In the previously treated setting, the BEACON CRC trial had previously set a benchmark with the combination of Braftovi and cetuximab, yielding a median PFS of 4.2 months and a median OS of 8.4 months. This context raises the pertinent question of whether replacing vemurafenib with encorafenib in the Kolupin combination could lead to meaningfully improved outcomes.
Challenges and Future Prospects for Kolupin
The VIC regimen (vemurafenib, irinotecan, and cetuximab/panitumumab) was an earlier BRAF V600E-targeted combination to receive a recommendation from the US National Comprehensive Cancer Network (NCCN). However, it was subsequently removed from the guidelines in favor of newer BRAF-targeted regimens that offered more mature efficacy data and a better tolerability profile.
The BREAKWATER trial has significantly narrowed the pool of BRAF inhibitor-naïve patients available for later-line treatments, which was the specific population studied in the Kolupin trial. Furthermore, the post-encorafenib retreatment space appears to be consolidating around encorafenib-cetuximab rechallenge strategies rather than alternative BRAF inhibitor combinations. This trend further limits the potential niche for the tunlametinib plus vemurafenib combination.

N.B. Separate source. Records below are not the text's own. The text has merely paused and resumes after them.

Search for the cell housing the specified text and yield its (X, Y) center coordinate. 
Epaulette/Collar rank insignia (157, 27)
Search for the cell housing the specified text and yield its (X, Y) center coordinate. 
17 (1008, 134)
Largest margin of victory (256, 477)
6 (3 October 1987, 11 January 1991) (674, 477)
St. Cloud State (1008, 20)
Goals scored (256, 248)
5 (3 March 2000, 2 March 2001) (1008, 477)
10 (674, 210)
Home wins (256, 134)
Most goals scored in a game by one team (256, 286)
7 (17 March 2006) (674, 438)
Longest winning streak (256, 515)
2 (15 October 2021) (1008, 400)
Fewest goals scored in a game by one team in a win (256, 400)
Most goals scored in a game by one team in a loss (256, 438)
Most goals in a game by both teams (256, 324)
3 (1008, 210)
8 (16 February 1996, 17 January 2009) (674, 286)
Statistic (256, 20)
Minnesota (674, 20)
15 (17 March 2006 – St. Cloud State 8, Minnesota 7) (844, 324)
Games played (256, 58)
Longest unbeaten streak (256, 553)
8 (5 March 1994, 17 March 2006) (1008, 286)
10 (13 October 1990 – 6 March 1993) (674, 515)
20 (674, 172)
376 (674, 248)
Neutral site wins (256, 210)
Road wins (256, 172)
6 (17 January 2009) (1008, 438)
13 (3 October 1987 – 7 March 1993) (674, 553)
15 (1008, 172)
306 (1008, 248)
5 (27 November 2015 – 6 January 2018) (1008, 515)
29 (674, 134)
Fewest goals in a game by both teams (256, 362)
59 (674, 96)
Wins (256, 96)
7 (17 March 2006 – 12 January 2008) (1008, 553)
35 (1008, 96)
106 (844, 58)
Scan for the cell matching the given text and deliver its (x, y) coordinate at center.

Global Applicability and Regulatory Hurdles
The extent to which these findings will translate to a global setting remains uncertain. A notable observation from the trial was that over 50% of enrolled patients had left-sided tumors, despite BRAF V600E-mutant colorectal cancer being predominantly right-sided. The presenter attributed this to geographic differences within the Chinese population. Given that the trial was conducted exclusively in China, differences in tumor biology might limit its applicability to Western patients. Regulatory agencies such as the FDA and the European Medicines Agency (EMA) may require additional bridging studies before granting approval, further complicating the path forward for Kolupin in these markets.
Conclusion: A Dynamic Future for mCRC Treatment
The presentations at ASCO 2026 underscore the rapid advancements and the increasing complexity of mCRC treatment. Cardiff Oncology’s onvansertib shows significant promise for the large and underserved population of RAS-mutated mCRC patients, offering a potentially mutation-agnostic approach. The data presented is robust enough to warrant further investigation in a Phase III setting.

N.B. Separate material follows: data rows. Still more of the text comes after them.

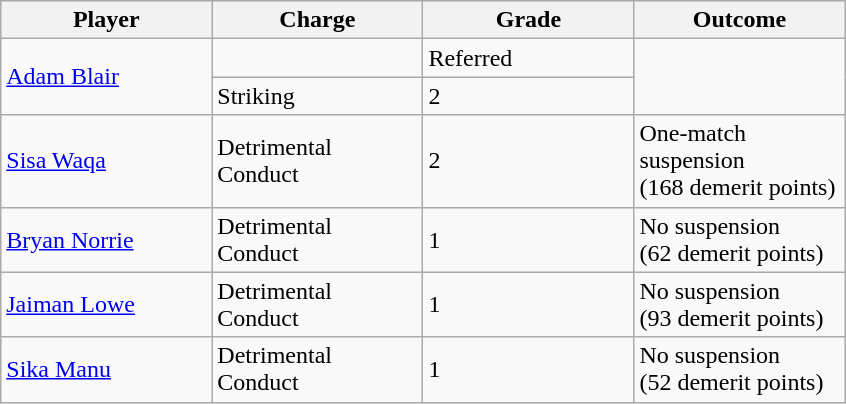
Outcome (740, 20)
Charge (318, 20)
Sika Manu (106, 370)
One-match suspension(168 demerit points) (740, 161)
Bryan Norrie (106, 240)
Grade (528, 20)
Jaiman Lowe (106, 304)
Striking (318, 96)
No suspension(93 demerit points) (740, 304)
Player (106, 20)
No suspension(62 demerit points) (740, 240)
No suspension(52 demerit points) (740, 370)
Referred (528, 58)
Adam Blair (106, 77)
Sisa Waqa (106, 161)
Identify which cell holds the provided text, then report its (x, y) central coordinate. 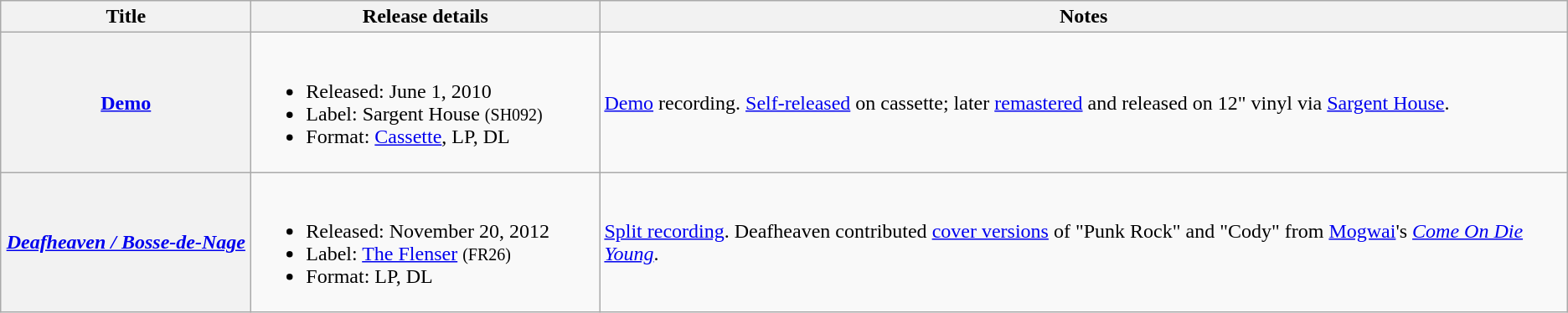
Released: June 1, 2010Label: Sargent House (SH092)Format: Cassette, LP, DL (426, 102)
Demo (126, 102)
Released: November 20, 2012Label: The Flenser (FR26)Format: LP, DL (426, 243)
Release details (426, 17)
Title (126, 17)
Split recording. Deafheaven contributed cover versions of "Punk Rock" and "Cody" from Mogwai's Come On Die Young. (1084, 243)
Demo recording. Self-released on cassette; later remastered and released on 12" vinyl via Sargent House. (1084, 102)
Deafheaven / Bosse-de-Nage (126, 243)
Notes (1084, 17)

Conversely, while Shanghai Kechow Pharma’s Kolupin trial demonstrated a statistically significant improvement in PFS, the evolving treatment landscape for BRAF V600E-mutant mCRC, particularly with the advent of the BREAKWATER regimen, presents substantial challenges for its future clinical utility and market penetration. The success of emerging therapies will increasingly depend not only on their efficacy but also on their ability to integrate seamlessly into established and rapidly advancing treatment algorithms, and to demonstrate clear advantages in well-defined patient populations. ASCO 2026 has clearly illustrated that while progress is being made, the journey towards optimal mCRC management is a continuous and dynamic process.